* [WRITTEN INSTRUCTION]
Reproduce the listing from the line containing "The image size is (816, 636)." down through the line containing "[x=794, y=156]", with "Follow" replaced by "Open" and nothing else changed.

--- start of STORED RECORDS ---

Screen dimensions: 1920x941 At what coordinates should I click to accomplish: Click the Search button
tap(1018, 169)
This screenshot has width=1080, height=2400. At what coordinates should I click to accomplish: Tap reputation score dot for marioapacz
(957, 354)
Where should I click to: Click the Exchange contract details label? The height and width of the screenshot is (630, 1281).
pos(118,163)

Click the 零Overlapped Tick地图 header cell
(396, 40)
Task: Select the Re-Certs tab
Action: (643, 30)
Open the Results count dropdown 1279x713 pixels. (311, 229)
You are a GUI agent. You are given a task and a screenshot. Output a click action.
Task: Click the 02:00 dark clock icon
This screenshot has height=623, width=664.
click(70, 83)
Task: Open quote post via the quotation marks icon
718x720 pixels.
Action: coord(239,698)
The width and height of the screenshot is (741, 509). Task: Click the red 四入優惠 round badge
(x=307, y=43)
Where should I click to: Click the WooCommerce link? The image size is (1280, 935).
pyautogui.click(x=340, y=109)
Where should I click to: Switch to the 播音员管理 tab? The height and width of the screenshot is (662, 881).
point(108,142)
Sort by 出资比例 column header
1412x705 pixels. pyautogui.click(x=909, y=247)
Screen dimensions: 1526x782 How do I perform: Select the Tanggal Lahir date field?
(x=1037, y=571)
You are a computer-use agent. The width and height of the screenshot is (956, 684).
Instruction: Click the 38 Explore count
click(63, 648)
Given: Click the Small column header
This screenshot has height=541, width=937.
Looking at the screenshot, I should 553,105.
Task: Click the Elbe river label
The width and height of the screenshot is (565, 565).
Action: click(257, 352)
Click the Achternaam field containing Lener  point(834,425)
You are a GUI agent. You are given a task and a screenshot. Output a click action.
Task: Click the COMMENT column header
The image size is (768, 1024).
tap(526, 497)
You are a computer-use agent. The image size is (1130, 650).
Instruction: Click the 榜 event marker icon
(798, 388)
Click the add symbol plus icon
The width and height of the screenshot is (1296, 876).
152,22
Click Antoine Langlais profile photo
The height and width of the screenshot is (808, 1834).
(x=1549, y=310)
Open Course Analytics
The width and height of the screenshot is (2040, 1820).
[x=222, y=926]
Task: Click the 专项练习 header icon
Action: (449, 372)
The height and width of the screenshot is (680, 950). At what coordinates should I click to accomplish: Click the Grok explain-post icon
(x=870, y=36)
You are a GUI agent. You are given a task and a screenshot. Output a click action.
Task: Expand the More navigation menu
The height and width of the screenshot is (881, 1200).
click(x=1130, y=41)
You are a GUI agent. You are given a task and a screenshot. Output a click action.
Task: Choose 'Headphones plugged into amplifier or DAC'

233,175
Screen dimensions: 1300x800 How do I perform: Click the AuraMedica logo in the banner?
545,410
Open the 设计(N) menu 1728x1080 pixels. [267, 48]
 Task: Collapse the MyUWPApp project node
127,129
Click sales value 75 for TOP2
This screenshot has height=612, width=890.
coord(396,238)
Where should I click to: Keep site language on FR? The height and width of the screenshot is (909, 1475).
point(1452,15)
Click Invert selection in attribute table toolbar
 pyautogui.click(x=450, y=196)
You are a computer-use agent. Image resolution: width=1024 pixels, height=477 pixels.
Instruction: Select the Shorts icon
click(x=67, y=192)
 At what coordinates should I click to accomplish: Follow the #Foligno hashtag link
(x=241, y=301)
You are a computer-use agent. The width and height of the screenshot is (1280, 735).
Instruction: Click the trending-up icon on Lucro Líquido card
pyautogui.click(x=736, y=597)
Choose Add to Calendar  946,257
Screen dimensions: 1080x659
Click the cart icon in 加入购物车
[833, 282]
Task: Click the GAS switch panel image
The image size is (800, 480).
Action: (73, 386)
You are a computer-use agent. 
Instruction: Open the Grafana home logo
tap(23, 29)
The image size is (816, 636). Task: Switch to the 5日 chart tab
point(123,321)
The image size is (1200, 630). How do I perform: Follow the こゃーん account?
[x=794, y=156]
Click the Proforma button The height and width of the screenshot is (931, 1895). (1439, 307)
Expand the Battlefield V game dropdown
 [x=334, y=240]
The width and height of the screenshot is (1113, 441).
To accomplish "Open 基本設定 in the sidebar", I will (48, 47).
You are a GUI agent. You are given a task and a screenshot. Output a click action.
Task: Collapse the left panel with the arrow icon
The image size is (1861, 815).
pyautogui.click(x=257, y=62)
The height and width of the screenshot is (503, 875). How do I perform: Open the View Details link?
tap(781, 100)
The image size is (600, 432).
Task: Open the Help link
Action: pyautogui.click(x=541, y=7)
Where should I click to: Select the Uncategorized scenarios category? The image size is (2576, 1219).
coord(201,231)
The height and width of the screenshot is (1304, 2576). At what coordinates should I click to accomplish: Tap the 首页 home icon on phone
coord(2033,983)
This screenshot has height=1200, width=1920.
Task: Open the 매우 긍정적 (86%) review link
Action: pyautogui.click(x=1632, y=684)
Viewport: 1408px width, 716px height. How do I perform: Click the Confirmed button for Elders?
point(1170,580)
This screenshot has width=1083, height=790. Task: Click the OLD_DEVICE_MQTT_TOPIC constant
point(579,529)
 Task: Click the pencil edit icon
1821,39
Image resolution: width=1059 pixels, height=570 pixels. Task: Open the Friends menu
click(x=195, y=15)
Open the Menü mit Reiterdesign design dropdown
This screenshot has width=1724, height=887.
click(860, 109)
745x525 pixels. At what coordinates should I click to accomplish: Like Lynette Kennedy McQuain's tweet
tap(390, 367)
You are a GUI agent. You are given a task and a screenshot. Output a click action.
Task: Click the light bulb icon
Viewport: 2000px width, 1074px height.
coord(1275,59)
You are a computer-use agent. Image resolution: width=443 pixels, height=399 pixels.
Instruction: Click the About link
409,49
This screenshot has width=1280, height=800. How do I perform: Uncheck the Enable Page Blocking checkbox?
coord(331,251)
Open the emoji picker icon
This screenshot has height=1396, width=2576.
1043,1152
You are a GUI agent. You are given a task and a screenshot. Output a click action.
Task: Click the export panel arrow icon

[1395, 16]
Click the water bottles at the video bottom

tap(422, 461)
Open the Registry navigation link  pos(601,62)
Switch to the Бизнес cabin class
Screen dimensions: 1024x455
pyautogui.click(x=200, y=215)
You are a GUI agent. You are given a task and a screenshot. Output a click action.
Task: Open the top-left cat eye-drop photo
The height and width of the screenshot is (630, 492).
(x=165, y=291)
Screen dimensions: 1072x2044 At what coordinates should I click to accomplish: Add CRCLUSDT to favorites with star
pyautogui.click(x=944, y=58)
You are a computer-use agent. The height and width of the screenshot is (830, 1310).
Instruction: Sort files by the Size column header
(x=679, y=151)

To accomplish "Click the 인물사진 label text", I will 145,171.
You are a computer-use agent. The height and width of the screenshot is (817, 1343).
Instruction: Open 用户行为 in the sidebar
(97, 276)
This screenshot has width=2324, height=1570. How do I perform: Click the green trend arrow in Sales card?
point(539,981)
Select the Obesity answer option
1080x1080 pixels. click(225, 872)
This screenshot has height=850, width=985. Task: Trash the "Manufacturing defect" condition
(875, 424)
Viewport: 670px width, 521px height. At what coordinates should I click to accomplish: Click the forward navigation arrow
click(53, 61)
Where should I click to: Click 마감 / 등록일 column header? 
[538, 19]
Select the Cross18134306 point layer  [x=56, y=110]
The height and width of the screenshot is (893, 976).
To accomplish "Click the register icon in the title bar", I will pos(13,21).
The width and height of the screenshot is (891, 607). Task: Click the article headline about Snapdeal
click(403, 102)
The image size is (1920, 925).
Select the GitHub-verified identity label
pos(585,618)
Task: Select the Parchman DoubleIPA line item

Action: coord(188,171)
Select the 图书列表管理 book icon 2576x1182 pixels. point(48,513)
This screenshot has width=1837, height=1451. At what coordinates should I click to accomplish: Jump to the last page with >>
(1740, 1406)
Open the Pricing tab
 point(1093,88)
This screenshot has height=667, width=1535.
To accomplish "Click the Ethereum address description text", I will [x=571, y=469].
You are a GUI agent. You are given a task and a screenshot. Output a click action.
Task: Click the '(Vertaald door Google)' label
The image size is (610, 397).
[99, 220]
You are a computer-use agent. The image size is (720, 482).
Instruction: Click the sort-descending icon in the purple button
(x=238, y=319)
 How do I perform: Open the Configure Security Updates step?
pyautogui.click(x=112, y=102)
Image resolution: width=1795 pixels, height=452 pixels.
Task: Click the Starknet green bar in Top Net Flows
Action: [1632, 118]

--- end of STORED RECORDS ---

* [TASK ANSWER]
The image size is (816, 636). Task: Switch to the 5日 chart tab
point(123,321)
The image size is (1200, 630). How do I perform: Open the こゃーん account?
[x=794, y=156]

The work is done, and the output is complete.